Heartworm Q&A: What do I need to know about heat-treating samples?
One of the more interesting developments to arise recently in the area of diagnosing heartworm disease is the use of heat treatment in testing. Researchers have found that applying heat to antigen-negative serum samples will sometimes cause antigens to “show up,” reversing the negative result to positive. They suspect that antigens bind with heartworm antibodies that are also circulating in the blood, forming immune complexes that aren’t detected by standard antigen tests, and heat breaks down these bonds.
During the American Heartworm Society’s recent triennial symposium, Byron Blagburn, PhD, parasitologist at Auburn University, answered questions about heat treatment with a focus on what practicing veterinarians need to know. (Click on the videos, or find an edited transcript below.)

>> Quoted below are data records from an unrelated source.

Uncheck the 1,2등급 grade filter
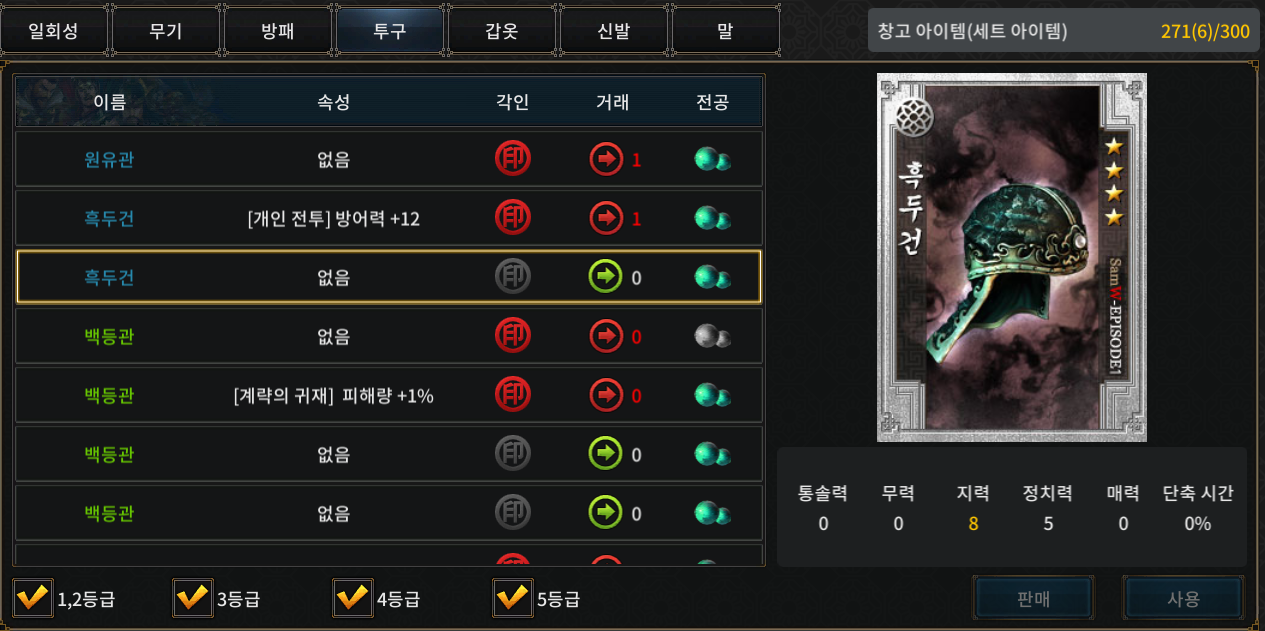Viewport: 1265px width, 631px height. pyautogui.click(x=33, y=598)
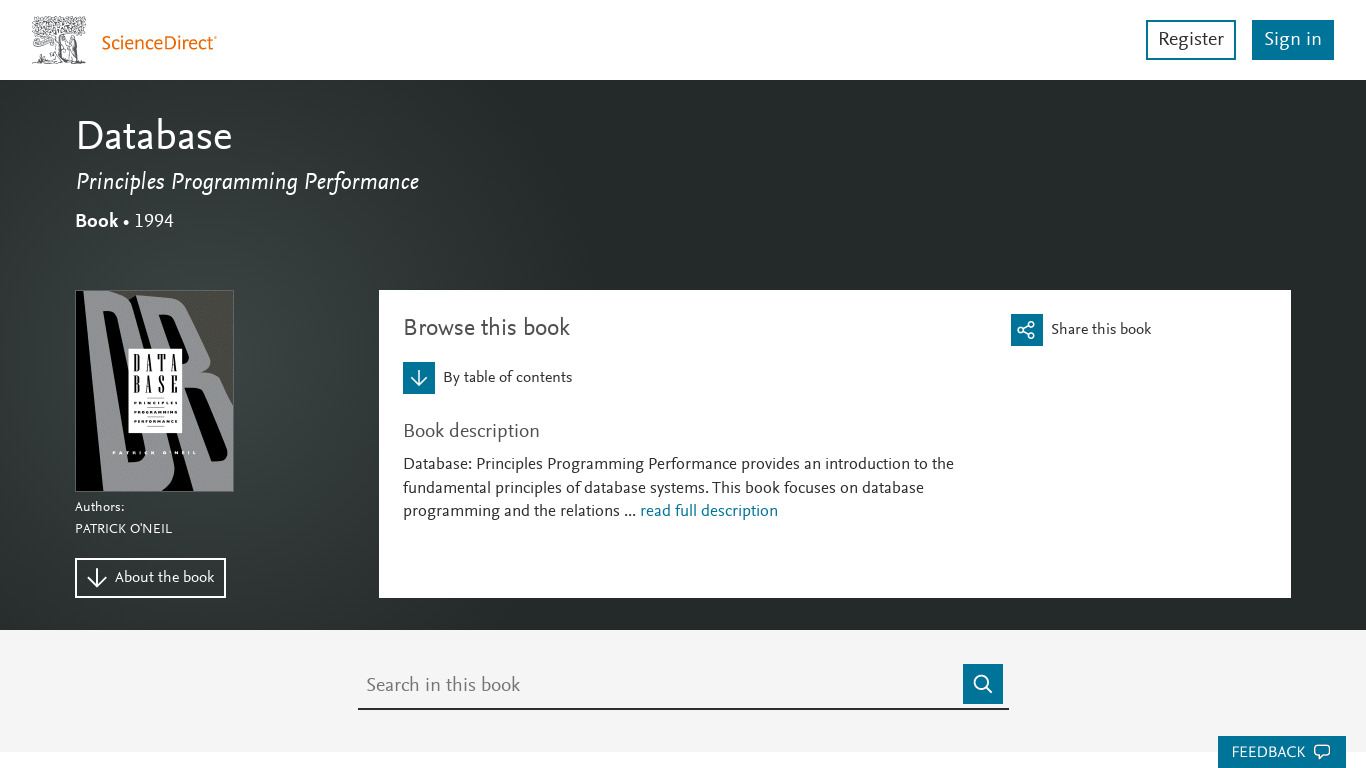Open the FEEDBACK text tab
Screen dimensions: 1366x768
1268,752
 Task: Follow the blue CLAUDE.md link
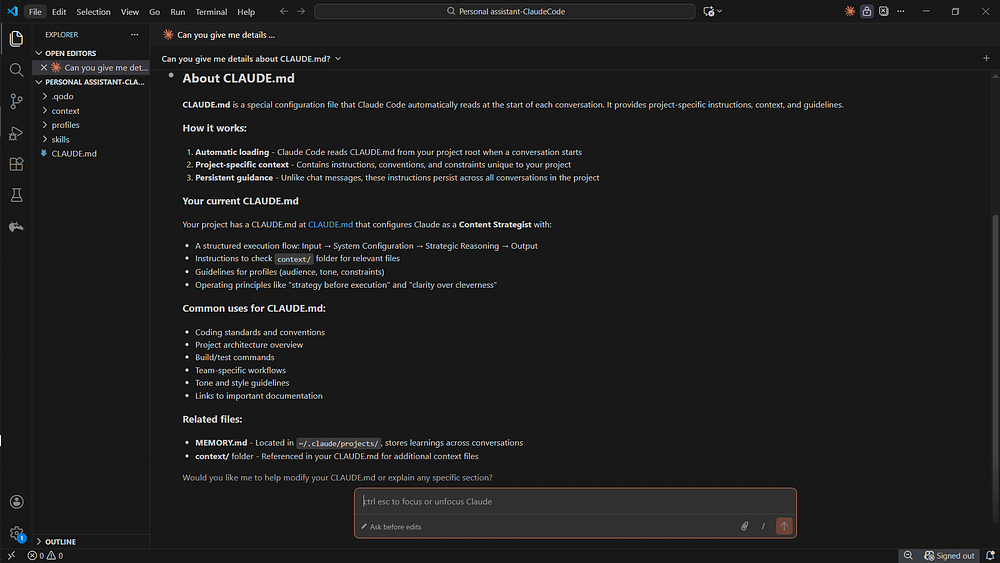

Question: What should veterinarians know about heat treatment of serum samples in heartworm testing?
Answer: Immunoreversal, antigen blocking, the concept of disassociating antigen and antibody—this is actually not new. Many heartworm tests that were first introduced into the market had a mandated step in which you disassociated antibodies using an enzyme or acid. The problem was that most veterinarians did not want to incorporate that step—it was too complicated—so the manufacturers eliminated it.
But in light of recent research at Oklahoma State University, we have come to refocus on heat treatment. If you’re a practicing veterinarian, the question is, how do you embrace this concept and apply it? And I think it’s pretty simple: If you have a suspicion of heartworm in a patient and get a negative antigen test result, then heat treatment is a good idea. If a dog presents in a heartworm-endemic area or has been shipped from a heartworm-endemic area, or if a dog is suggestive of heartworm disease based on testing and radiographs, and yet it’s antigen-negative, that patient might be a candidate for heat treatment.
Also, veterinarians often have questions about compliance with heartworm prevention or the number of doses administered. In these cases some worms might be dying and others aren’t, so they induce antibody responses that bind up antigen and cloud the issue. These dogs also might be candidates for heat treatment.
Q: What do we know about heat treatment of serum samples in cats?
A: Feline heartworm infection definitely remains confusing, and that’s because it’s so atypical. Cats present with diseases in ways that are very different from dogs. And because cats have low heartworm burdens, they’re much more likely to be antigen-negative. But there’s evidence that the reversal phenomenon works for feline serum too—heat treatment of feline samples in which you suspect infection may convert the results to heartworm-positive status.
An important point regarding feline heartworm: When you heat-treat antibody-positive serum, you increase the number of antigen positives and there’s a better correlation between antigen and antibody. And that makes sense. The point is that combining heat treatment and antigen and antibody tests will get you closer to a more accurate result.